• _WHAT TO PRODUCE_
Starting at the line that contains "You are a computer-use", write out each line through the end of the data below, exactly as it stands. Skip any pictures.

• _SUPPLIED INFORMATION_
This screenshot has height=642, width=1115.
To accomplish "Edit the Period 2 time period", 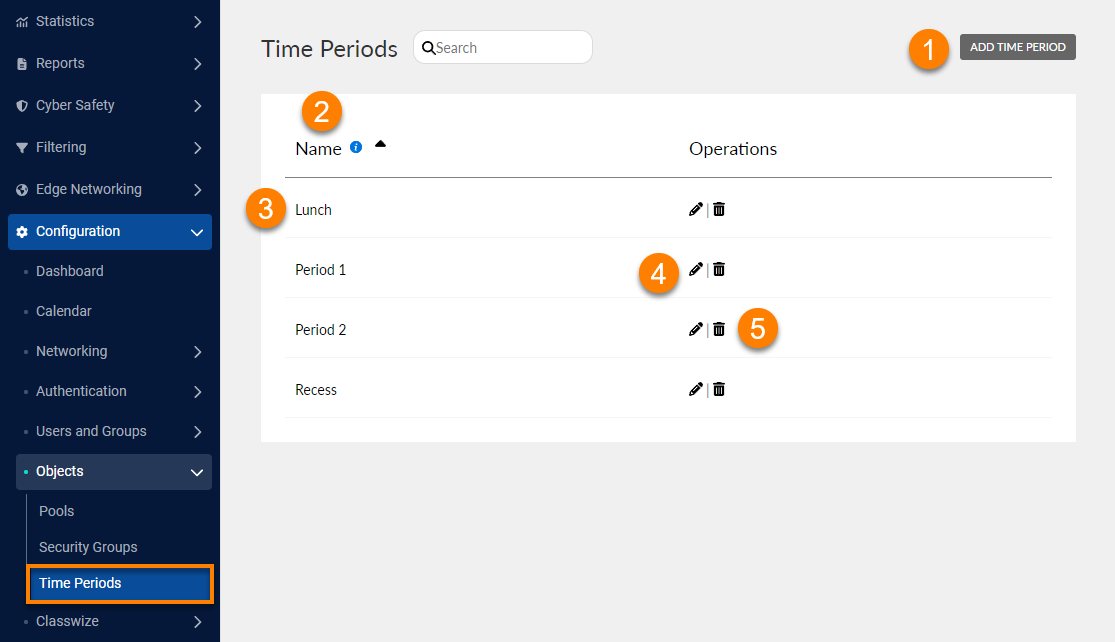I will tap(696, 329).
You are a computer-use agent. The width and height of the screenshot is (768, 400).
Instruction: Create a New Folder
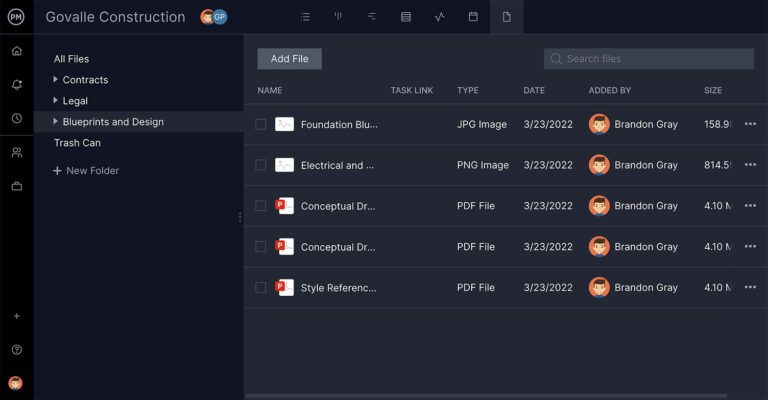(86, 171)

• _ANSWER TO THE PROBLEM_
You are a computer-use agent. The width and height of the screenshot is (768, 400).
Instruction: Create a New Folder
(86, 171)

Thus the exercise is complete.